GSoC 2015 : Week 5

This post is regarding the work done in the fifth week of the GSoC coding period. To know more details about the project follow the Introduction link.

It’s time for the midterm evaluation and I am running as per my timeline..! So I need not worry about it. 😛

This week I added some new features to the replicator and modified the code written for the couchdb-client, mostly involving removal of unnecessary commits and addition of tests, in order to make it suitable for pull request. The PR is yet to be merged and can be seen by following link [1].

Last week I had experimented on the streaming docs with attachments. This week I added the logic to the couchdb-client as a new MultipartClient which reads data from the source in chunks, processes it and transfers it to the client with desired modifications. It’s not very general now and supports only streaming the multipart  response from the source to the target. It will be modified as per the feedback of the maintainer of the couchdb-client and it will be done after I get the first set of changes merged. The multipart client and other set of related changes to use the MultipartClient can be seen by following the link [2].

The replicator now supports the continuous replication, which means that once a replication has been started started, the replicator-source and replicator-target connections will not end after the set of changes has been transferred. They will remain connected  and as soon as any change involving insertion, deletion or modification happens at the source, it will be transferred to the target.

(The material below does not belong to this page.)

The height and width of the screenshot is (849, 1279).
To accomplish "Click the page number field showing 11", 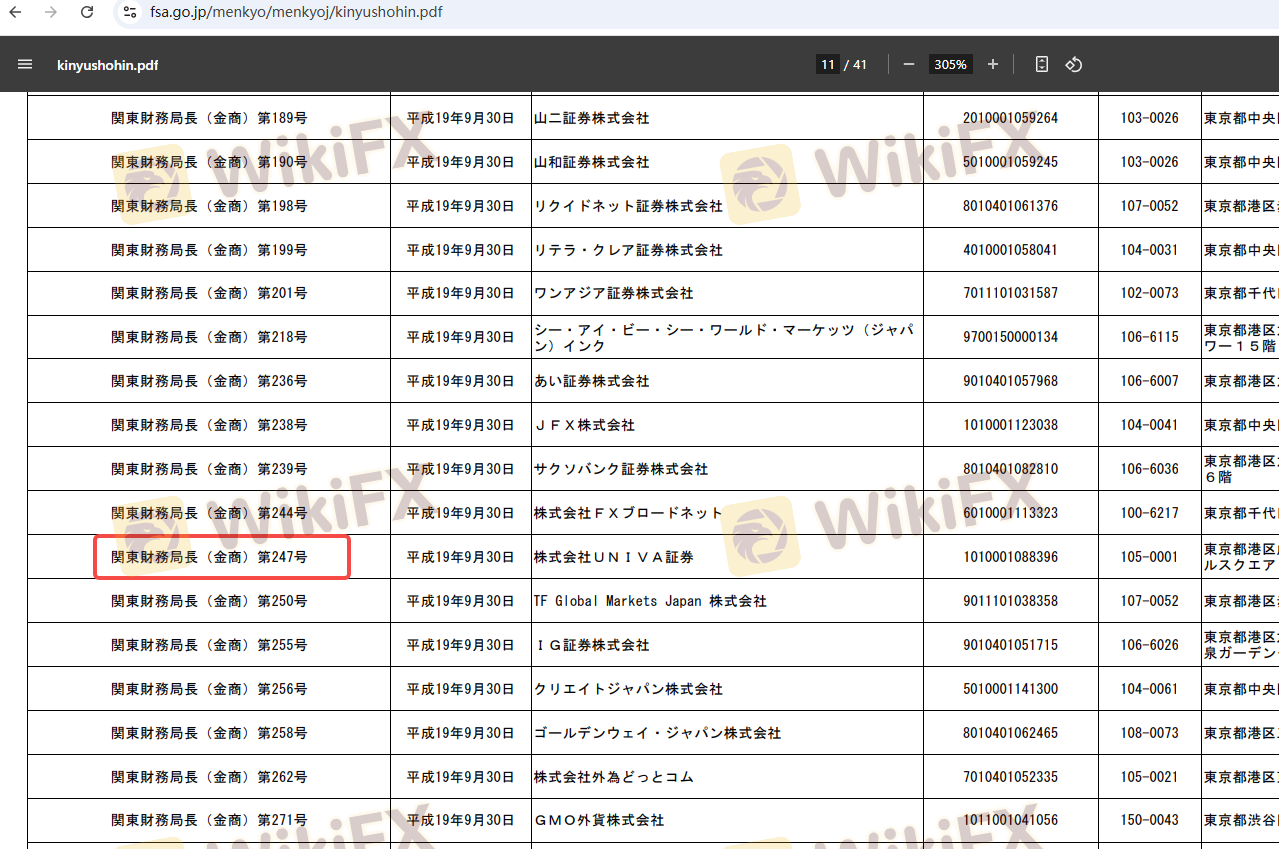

It has two variants, first where the replication never stops and a periodic heartbeat is sent continuously and the second where a max timeout can be set for waiting to close the connection before sending the response. Currently only the source-replicator connection remains opened.  The changes to support this can be seen by following the links in [3].

Now in the current week, I don’t plan to add any new features or to start the Drupal related part with writing Drush plugin. I will be mostly writing tests which my mentor greatly emphasizes upon 😛 , for the client and replicator. Also making changes to the client for the PR is another thing that I will work upon.

Links:

  1. couchdb-client/pull/42
  2. couchdb-client/tree/trying_generators/lib/Doctrine/CouchDB
    1. replicator: couchdb-replicator/tree/continuous_replication  ,
    2. client: couchdb-client/tree/continuous_replication/lib/Doctrine/CouchDB

GSoC 2015 : Week 4

This post is regarding the work done in the fourth week of the GSoC coding period. To know more details about the project follow the Introduction link.

This week I mostly spent time trying to find out how to stream data in PHP. I had heard about Guzzle, the PHP HTTP client and it’s good support for streams. But we wanted to do this without any external dependency and also with our initial decision of using the couchdb-client, I chose not to use Guzzle for now. One other way was using curl’s CURLOPT_READFUNCTION  option, which allows one to set a callback function returning chunks of data from a stream. I decided not to add new components to the current couchdb-client. So I used the file pointer returned by the fsockopen directly to read and write data in chunks. I requested the docs and attachment from the source and wrote it to the target, reading the stream from source line by line and writing it to the file pointer for the target’s connection. With this I was able to replicate a  ~150MB attachment with a memory limit for PHP as just 1MB.

Another issue that I faced while doing this is that initially I was trying to use “Transfer-encoding: chunked” as one of the header option while connecting to the target. This is used when you don’t know the entire length of the content you are sending, say in situations like where you are receiving data and you want to send it to the target without entirely storing it on you local machine may be because of memory issues or any other reasons. This is what I was doing. But after trying a lot, the doc and attachments were not getting replicated. So I talked to Kxepal, a couchdb member and came to know that this is an issue with CouchDb. It needs the Content-Length header and a fix was proposed but has not been merged yet. Wish I had talked to him before starting this.. So I read the stream till the attachment start, hoping that the doc will be small enough to fit in memory, then calculated the content length based on doc length, attachment length and other standard \r and \n’s. With this I was able to do stream handling of the response from source and upload it line by line with lesser memory footprint to the target, a much needed feature of the replicator..!

Now I need to see if it can be merged with the couchdb-client.